22.From the foregoing, notwithstanding the respondent’s belief that the invitation was not made in good faith, the applicant complied with the provisions of Clause 8 of the Joint Venture Agreement dated 20th August 2023. The applicant sent a letter dated 16th September 2024 inviting the respondent to negotiate the outstanding issues under the Agreement and subsequently, by a letter dated 14th November 2024, requested the Institute of Chartered Arbitrators of Kenya to appoint an Arbitrator pursuant to the said Clause, approximately 59 days after the invitation to negotiate.
23.I am therefore satisfied that before commencing Arbitration, the applicant duly complied with Clause 8 of the Joint Venture Agreement dated 20th August 2023 by first inviting the respondent vide a letter dated 16th September 2024, to negotiate the unresolved issues, and thereafter upon the lapse of thirty days, instituting Arbitration proceedings vide its letter dated 14th November 2024.
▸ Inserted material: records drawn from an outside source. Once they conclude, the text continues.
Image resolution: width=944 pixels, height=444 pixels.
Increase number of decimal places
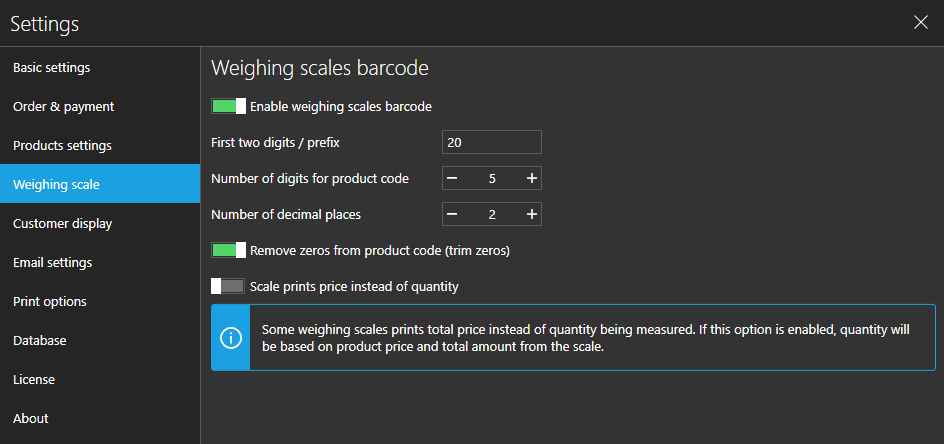[532, 214]
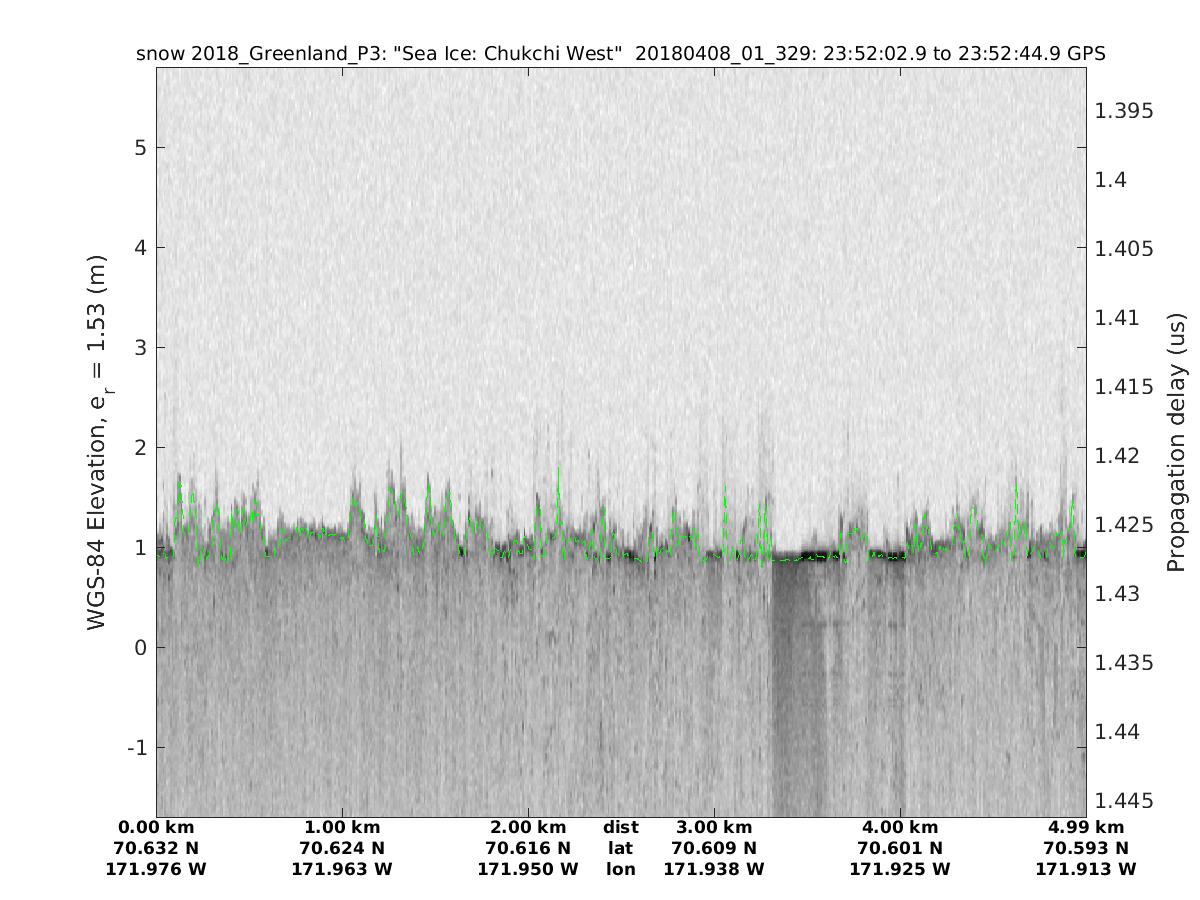Click the elevation tick label 3
This screenshot has width=1200, height=900.
click(x=140, y=348)
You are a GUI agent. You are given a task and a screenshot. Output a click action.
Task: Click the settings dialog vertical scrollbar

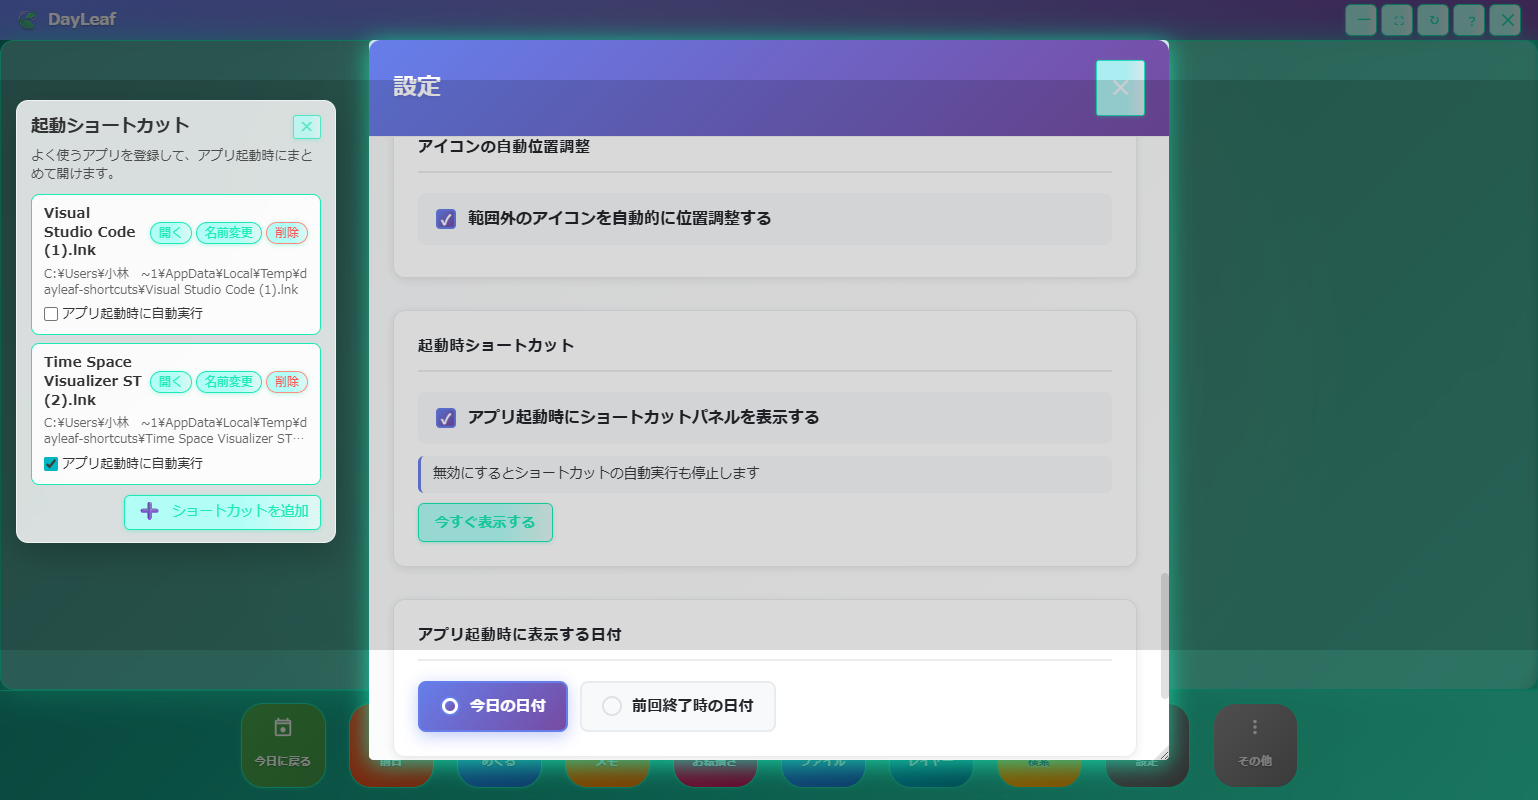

24.As to whether the applicant waived its right to Arbitration by fully participating in Ngong MCCCMisc No. E028 of 2024, without seeking a stay under Section 6(1) of the Arbitration Act, this Court has already held that the mere fact that the application in Ngong MCCCMisc No. E028 of 2024 was not brought under Section 6 of the Arbitration Act does not exclude it from the contemplation of that provision. This is evident from paragraph 15 of the affidavit in support of the application in the said case, where the applicant expressly stated that the application was made pending the invocation of Clause 8 of the Joint Venture Agreement, which requires that any dispute arising therefrom be referred to Arbitration in accordance with the Arbitration Act (No. 4 of 1995).
25.The prayer for an order to the effect that the Arbitral Award shall be final and binding not granted because under Section 35(2) of the Arbitration Act, the right to set aside an Arbitral Award is provided for. Asking this Court to grant an order to that effect is tantamount to putting the cart before the horse. Such a prayer cannot be granted at this point in time.
26.In the circumstances, the instant application is partly merited. It is allowed in the following terms-i.This Court hereby directs that disputes arising from the Joint Venture Agreement dated 20th August 2023 be referred to Arbitration before a sole Arbitrator;ii.That the Chairman of the Chartered Institute of Arbitrators-Kenya is hereby directed to appoint an Arbitrator, being an Advocate of the High Court of Kenya;iii.That the seat of Arbitration shall be Nairobi and the Arbitral proceedings shall be conducted virtually and in English;iv.That parties herein are at liberty to seek interim reliefs from Courts pending the Arbitral Award; andv.That the respondent shall bear the costs of this application.It is so ordered.
DATED, SIGNED AND DELIVERED AT NAIROBI ON THIS 26TH DAY OF SEPTEMBER 2025. RULING DELIVERED THROUGH MICROSOFT TEAMS ONLINE PLATFORM.NJOKI MWANGIJUDGEIn the presence of:-Mr. Kiluva for the applicantMs Omolo holding brief for Mr. Ntabo for the respondentMs B Wokabi – Court Assistant.